Numerical/experimental investigation of the effect of the laser treatment on the thickness distribution of a magnesium superplastically formed part

Abstract

The growing need for high-performance components in terms of shape and mechanical properties encourages the adoption of integrated technological solutions. In the present work, a novel methodology for affecting the superplastic behaviour and, in turn, the thickness distribution of magnesium alloy components is proposed. Through heat treatments using a CO₂ laser, the grain size was locally changed, thus modifying the superplastic behaviour in a predefined area of the blank. Both the grain coarsening produced by the laser heat treatment and the superplastic forming of the heat treated blank were simulated using a finite element model, which allowed to set the related process parameters for the manufacturing of the investigated case study (a truncated cone).
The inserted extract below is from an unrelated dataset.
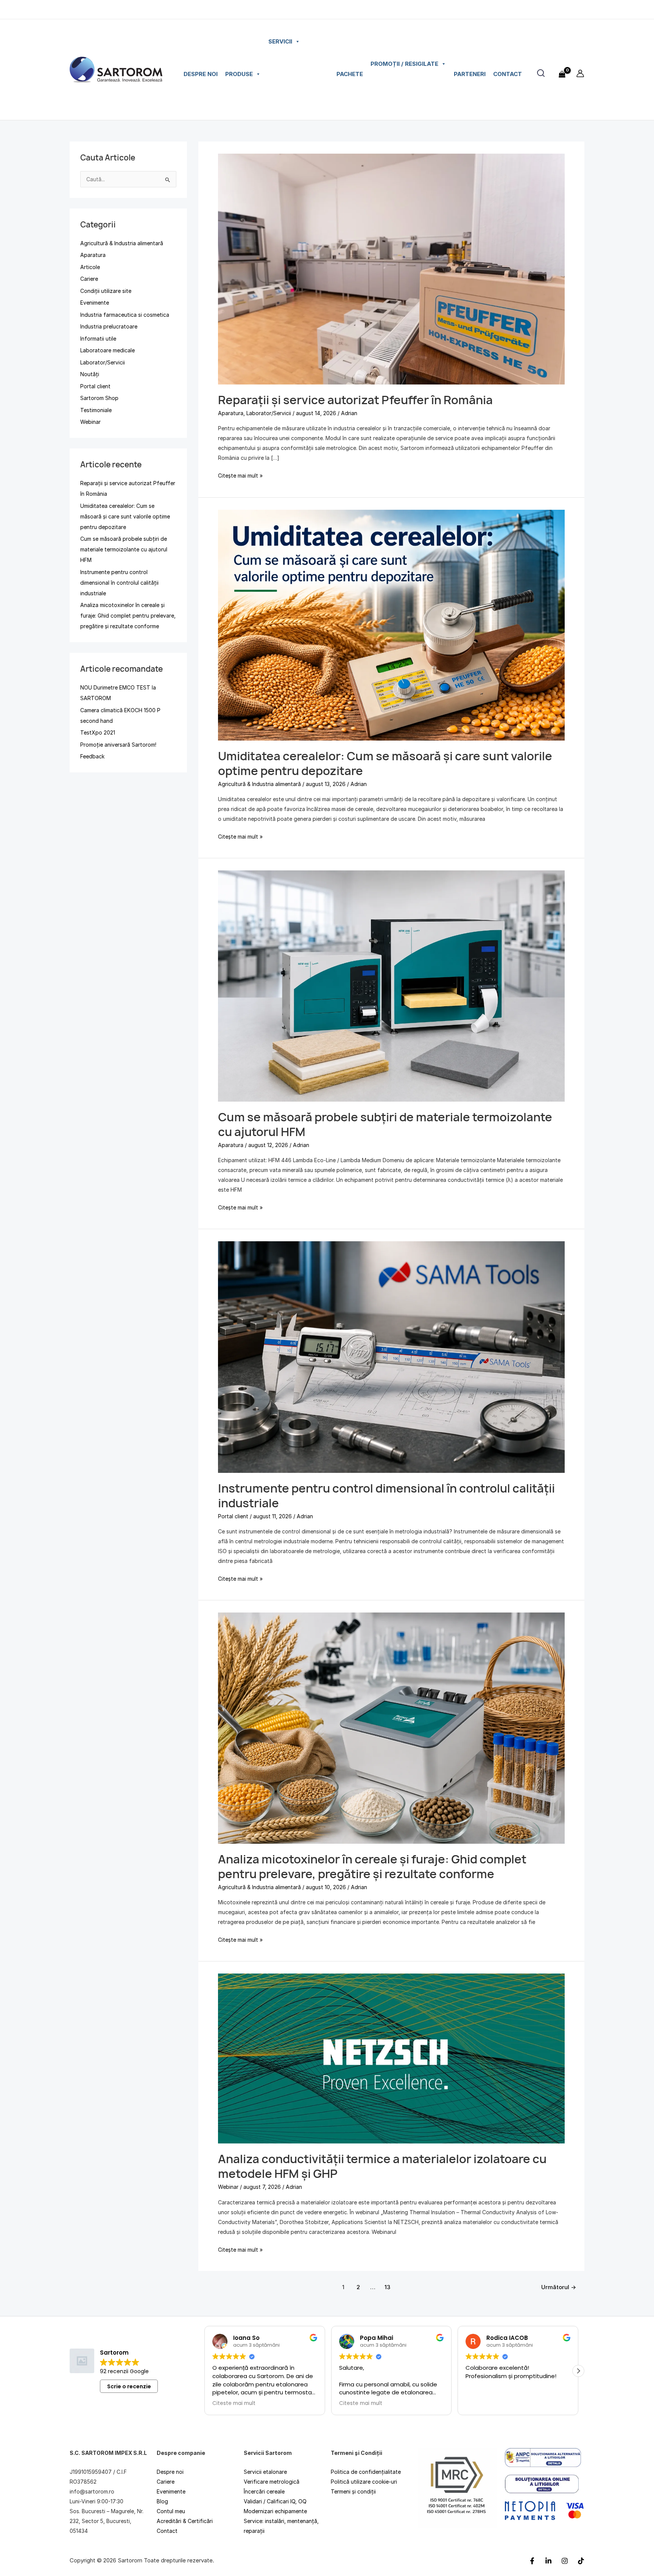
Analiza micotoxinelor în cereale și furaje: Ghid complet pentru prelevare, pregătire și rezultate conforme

The thermal finite element model of the laser heat treatment, calibrated using the experimental temperature evolutions acquired in specific areas during the heat treatment, was used to evaluate the influence of process parameters on the grain size evolution. The laser heat treatment was able to significantly promote the grain growth, increasing the mean grain size from about 8 µm to twice (about 17 µm). The resulting grain size distributions were implemented in the mechanical finite element model of the superplastic forming process and the combination of laser parameters which allowed to obtain the most uniform thickness distribution on the final component was finally experimentally reproduced and measured for validation purposes. Even in the case of the laboratory scale application, characterised by quite small dimensions, the proposed approach revealed to be effective, to improving the thinning factor (t_MIN/t_AVG) of the formed part from 0.85 to 0.89, and providing an increase in the thickness uniformity of about 4.7%.